◆ What to do ◆
1 > Condense the paragraph beginning "The world's second most populous nation" from the article on India's coronavirus deaths into a single shorter sentence. Keep its main facts.
2 > Carry on the article about India's coronavirus deaths from its final sentence.

◆ Provided passage ◆
# # # #

'Never expected this': Terrifying photo from virus-hit nation as deaths spike

As India struggles to get on top of a surging coronavirus outbreak, its hospitals and crematoriums have been pushed to their limits as they face a daunting influx in cases and deaths.

The world’s second most populous nation reported a record number of new coronavirus cases on Monday and a death toll of more than 400 people in the past 24 hours as foreign embassies warned their citizens that Indian hospitals might not have beds for them.

The 15,000 new cases brought India's total to more than 425,000, behind only the United States, Brazil and Russia, according to data from the federal health ministry.

Nearly 14,000 people have now died from the disease caused by the virus since the first case in India in January.

Relatives and medical workers in PPE overalls lay the body of a person who died of coronavirus on to a pyre at Nigambodh Ghat last week. Source: Getty
Relatives and medical workers in PPE overalls lay the body of a person who died of coronavirus onto a pyre at Nigambodh Ghat last week. Source: Getty
Funeral pyres are prepared during cremations of people who died due to coronavirus infection earlier this month in New Delhi. Source: Getty
Funeral pyres are prepared during cremations of people who died due to coronavirus infection earlier this month in New Delhi. Source: Getty

Since June 10, more than 300 people have died from the virus each day in India, however, local councils have questioned official government figures suggesting they are too low due to the amount of victims being cremated.

Confronting images emerge daily from New Delhi crematoriums which have been left no choice but to begin performing cremations outside using wood pyres, as crematorium furnaces struggle to keep up with the arrival of victims’ bodies.

While the method is traditional, there is no time for any rituals as limited family members watch on behind screens as smoke fills the surrounding air.

# # # #

◆ Dataset content ◆
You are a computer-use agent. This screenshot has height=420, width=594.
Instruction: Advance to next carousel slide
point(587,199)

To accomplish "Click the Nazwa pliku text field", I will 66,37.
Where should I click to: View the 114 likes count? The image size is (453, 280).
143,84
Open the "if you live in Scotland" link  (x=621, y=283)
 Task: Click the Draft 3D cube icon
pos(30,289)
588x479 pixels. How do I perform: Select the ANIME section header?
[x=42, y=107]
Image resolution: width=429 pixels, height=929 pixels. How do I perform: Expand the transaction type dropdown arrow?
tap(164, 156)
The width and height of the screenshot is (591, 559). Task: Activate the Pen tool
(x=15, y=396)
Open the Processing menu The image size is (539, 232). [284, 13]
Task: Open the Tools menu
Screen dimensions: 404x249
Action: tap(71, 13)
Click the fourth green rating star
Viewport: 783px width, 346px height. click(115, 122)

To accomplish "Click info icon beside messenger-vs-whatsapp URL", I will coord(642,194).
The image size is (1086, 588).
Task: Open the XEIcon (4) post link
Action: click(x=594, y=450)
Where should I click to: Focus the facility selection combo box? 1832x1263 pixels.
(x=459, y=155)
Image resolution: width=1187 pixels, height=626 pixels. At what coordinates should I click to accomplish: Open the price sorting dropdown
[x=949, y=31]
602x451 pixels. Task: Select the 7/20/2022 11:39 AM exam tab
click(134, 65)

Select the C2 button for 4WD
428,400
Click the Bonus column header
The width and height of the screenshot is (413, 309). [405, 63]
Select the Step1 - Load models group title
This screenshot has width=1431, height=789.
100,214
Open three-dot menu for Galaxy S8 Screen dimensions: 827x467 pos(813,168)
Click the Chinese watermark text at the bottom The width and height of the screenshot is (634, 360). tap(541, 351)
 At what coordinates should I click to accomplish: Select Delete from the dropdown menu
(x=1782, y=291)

# # # #

◆ Expected results ◆
1 > On Monday, India reported a record number of new coronavirus cases and more than 400 deaths in 24 hours, while foreign embassies warned their citizens that Indian hospitals might have no beds for them.

2 >
Governments and relatives are pushing for gas-fuelled incinerators due to infection fears, however crematoriums simply cannot keep up.

Bodies wrapped in white sheets are laid one after another onto wooden pyres, as bodies arrive from the morgue piled into the back of a van.

Relatives prepare the cremation pyre at the Nigambodh Ghat cremation ground. Source: Getty
Relatives prepare the cremation pyre at the Nigambodh Ghat cremation ground. Source: Getty

Vans crammed with bodies arriving at Delhi crematoriums

“In the beginning, I used to carry only one body. Now, helpers at the morgue will stack as many bodies as they can fit in my van,” said Bhijendra Dhigya, who drives a hearse from one New Delhi hospital to the crematorium.

The city’s four main crematorium grounds have been forced to extend their opening hours and have quadrupled the number of cremations performed daily.

A spokesperson of the South Delhi Municipal Corporation said all funeral sites were able to perform 95 cremations a day, but this has since been increased to 360, Times of India reported.

“I never thought I would watch my mother go like this,” Raj Singh said following the cremation of his 70-year-old mother who died from COVID-19.

Mr Singh had envisaged a proper cremation for his mother, the funeral rite that Hindus believe releases the soul from the cycle of rebirth, yet instead of chanting sacred Vedic hymns and sprinkling holy water from the Ganges River, all he could do was place his mother’s wrapped corpse on a wooden pyre and along with a handful of relatives watch it burn.

The death toll in India remains low when compared to countries with similar numbers of cases but public health experts fear its hospitals will be unable to cope with a rise in cases.

The government previously predicted New Delhi alone would have more than 500,000 cases by the end of July.

Hospital warning for foreign residents

The German embassy sent messages to its citizens living in New Delhi warning them that there was "little to no chance" of admission to hospital for treatment for coronavirus as well as other intensive care needs.

The message was not an order to evacuate the country but to consider whether India remained safe depending on individual circumstances, a diplomat said.

The German advisory follows Ireland in suggesting that its citizens leave India due to the availability of hospital beds.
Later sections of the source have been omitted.